§ Work to complete: The required output is the lines from the one with "Click TTB's average price 2.06" through the end of the data, repeated verbatim, with no pictures included.
** Opening Data extract block **
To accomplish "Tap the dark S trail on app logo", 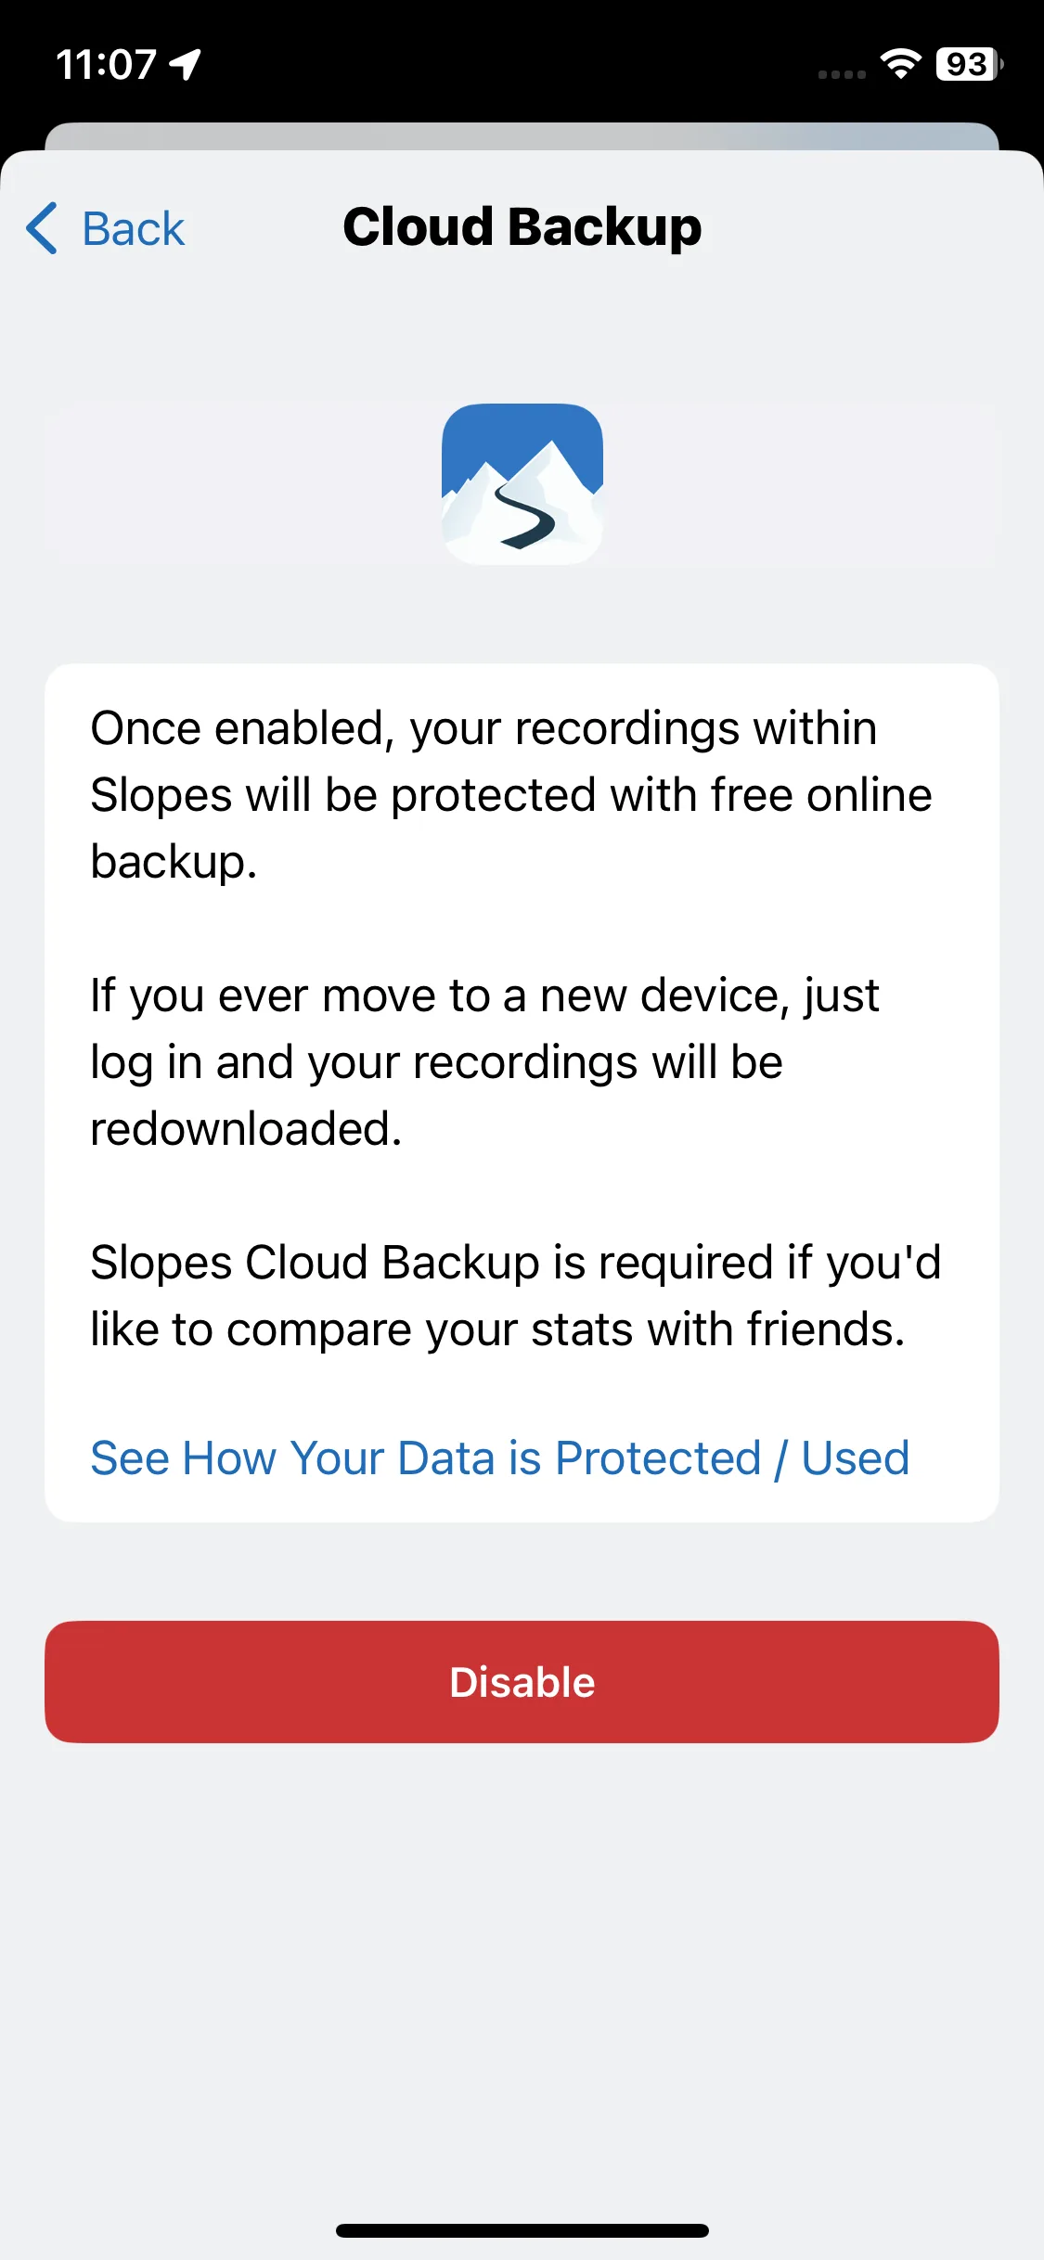I will coord(526,515).
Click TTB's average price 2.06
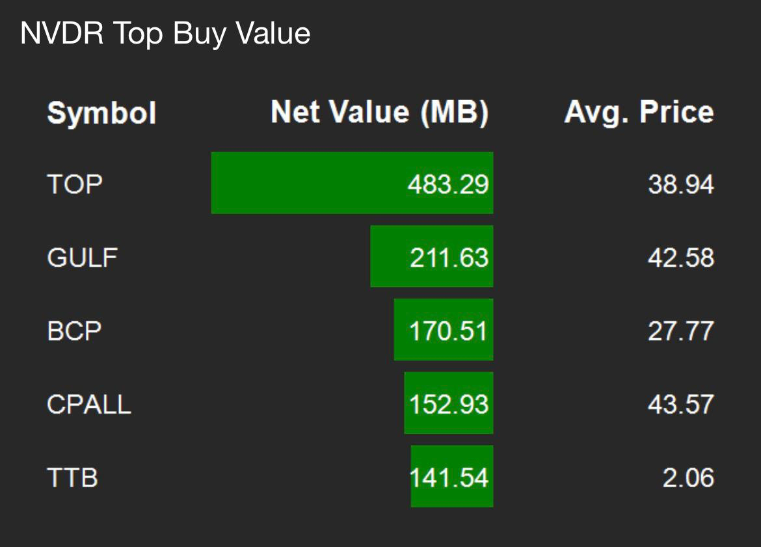Viewport: 761px width, 547px height. tap(688, 478)
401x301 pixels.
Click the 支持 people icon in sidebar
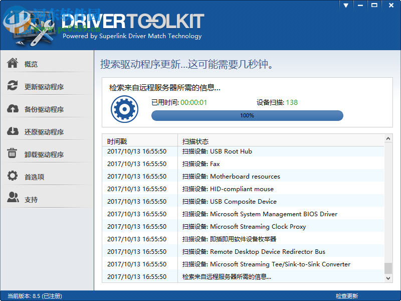click(x=14, y=198)
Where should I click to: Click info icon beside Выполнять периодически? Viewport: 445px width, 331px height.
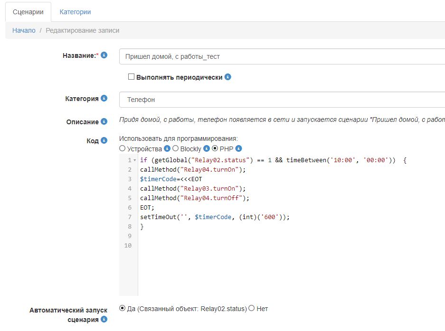tap(228, 77)
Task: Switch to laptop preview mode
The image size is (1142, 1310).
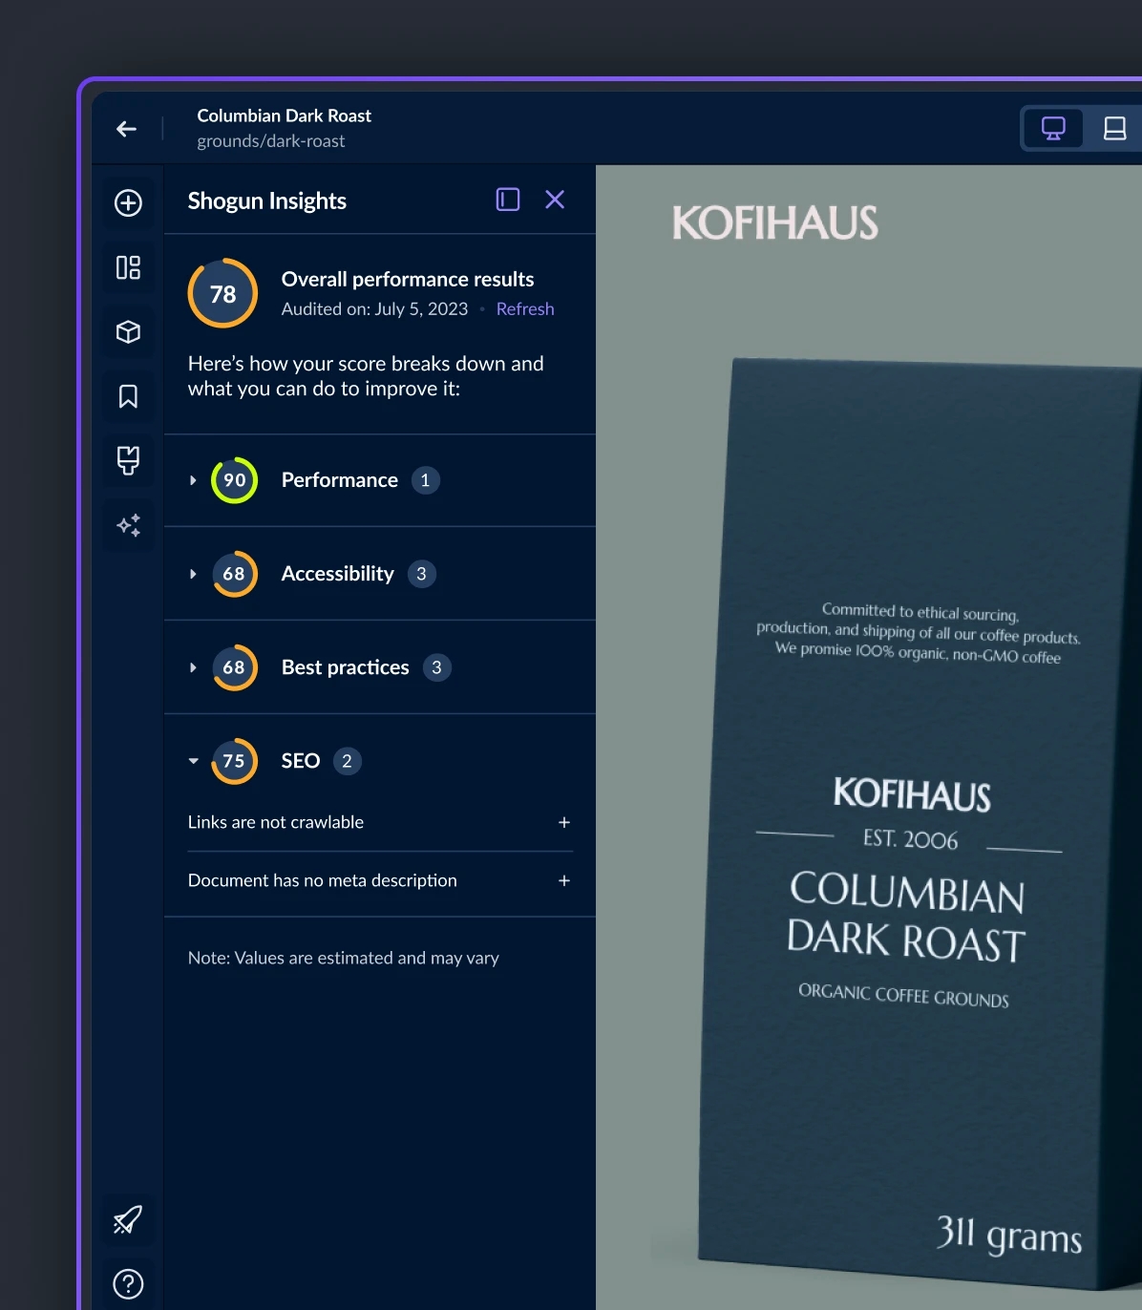Action: pos(1114,129)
** Closing Data extract block **
§ Response for this exercise:
Click TTB's average price 2.06
Viewport: 761px width, 547px height. tap(688, 478)
401x301 pixels.
Click the 支持 people icon in sidebar
click(x=14, y=198)
Where should I click to: Click info icon beside Выполнять периодически? Viewport: 445px width, 331px height.
tap(228, 77)
Task: Switch to laptop preview mode
The image size is (1142, 1310).
Action: pos(1114,129)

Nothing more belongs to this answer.